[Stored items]
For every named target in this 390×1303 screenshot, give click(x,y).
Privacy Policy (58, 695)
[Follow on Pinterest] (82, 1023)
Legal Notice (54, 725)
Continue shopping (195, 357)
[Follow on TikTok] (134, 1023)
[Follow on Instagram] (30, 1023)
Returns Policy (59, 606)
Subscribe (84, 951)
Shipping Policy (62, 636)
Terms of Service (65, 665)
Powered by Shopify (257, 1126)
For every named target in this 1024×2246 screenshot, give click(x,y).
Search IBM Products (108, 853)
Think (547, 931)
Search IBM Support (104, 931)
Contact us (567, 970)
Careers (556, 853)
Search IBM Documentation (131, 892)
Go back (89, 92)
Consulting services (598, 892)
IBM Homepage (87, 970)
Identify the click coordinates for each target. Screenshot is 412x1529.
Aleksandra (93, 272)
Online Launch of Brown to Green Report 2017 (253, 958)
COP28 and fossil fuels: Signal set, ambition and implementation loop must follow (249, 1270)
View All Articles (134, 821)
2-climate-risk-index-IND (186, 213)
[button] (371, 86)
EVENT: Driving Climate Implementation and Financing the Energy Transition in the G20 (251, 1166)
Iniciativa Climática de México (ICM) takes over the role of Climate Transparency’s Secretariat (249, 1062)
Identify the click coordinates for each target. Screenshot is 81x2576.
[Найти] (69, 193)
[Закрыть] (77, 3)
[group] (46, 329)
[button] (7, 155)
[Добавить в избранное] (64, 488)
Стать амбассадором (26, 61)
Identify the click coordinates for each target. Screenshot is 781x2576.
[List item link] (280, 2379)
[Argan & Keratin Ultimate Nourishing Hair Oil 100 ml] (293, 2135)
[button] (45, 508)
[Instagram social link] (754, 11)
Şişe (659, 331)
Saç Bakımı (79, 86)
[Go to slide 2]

> **Instructions to follow**
Go through the entries above and copy each line with "target" in it.

> **Task response**
For every named target in this 390×1303 screenshot, give click(x,y).
For every named target in this 1024×2246 screenshot, give click(x,y).
Identify the click coordinates for each target. Screenshot is 412x1529.
Identify the click coordinates for each target. Screenshot is 81x2576.
Identify the click coordinates for each target. Screenshot is 781x2576.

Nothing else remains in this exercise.